## Text excerpt:
= Bookleggers Library =

Miami mobile library nonprofit

Bookleggers is a nonprofit mobile library located in Miami, Florida that expands access to free books as a way of building community.

== History and mission ==
Bookleggers was founded in 2012 by Nathaniel Sandler. Founded with the mission to save books and share them with the community for free. Sandler stated, "We're trying to keep history, culture, and books alive."

Since its beginning, Bookleggers brought free books to people in South Florida. Through pop-up events and partnerships with organizations like O’Miami, The Underline, and Bakehouse Art Complex, Bookleggers has circulated over 35,000 books making reading accessible to more in the city. Its mission gained increasing significance as bookstores faced closures and libraries struggled with budget cuts.

Bookleggers has been an active participant in local events throughout South Florida, bringing free books to communities from the Everglades National Park and Key West to Biscayne Bay.

Bookleggers has rescued books from across South Florida, including a significant haul from the Miami Herald's former office building. The Miami community has also played a crucial role in building Bookleggers' collection, donating a diversity of literature.

In 2020, the organization received a $250,000 grant from the Knight Foundation to support its digital expansion and post-COVID adaptation. This funding enabled Bookleggers to develop programs, fund staff and leadership, and evolve as a donation-based library reflecting Miam's cultural diversity.

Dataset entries
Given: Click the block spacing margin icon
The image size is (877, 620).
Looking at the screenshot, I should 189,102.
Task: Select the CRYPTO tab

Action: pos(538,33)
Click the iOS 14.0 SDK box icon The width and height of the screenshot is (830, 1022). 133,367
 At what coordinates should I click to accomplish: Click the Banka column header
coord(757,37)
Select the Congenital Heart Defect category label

## Directions for this task:
Decide whether each statement agrees with the Bookleggers text, giving yes or no and quoting the deciding words: (a) Nathaniel Sandler founded Bookleggers in 2012. (b) The Knight Foundation grant arrived in 2019. (c) Bookleggers has circulated more than 50,000 books. The items are material kept apart from the Bookleggers text.

## Answer box:
(a) Yes: "Bookleggers was founded in 2012 by Nathaniel Sandler."
(b) No: "In 2020, the organization received a $250,000 grant from the Knight Foundation"
(c) No: "Bookleggers has circulated over 35,000 books"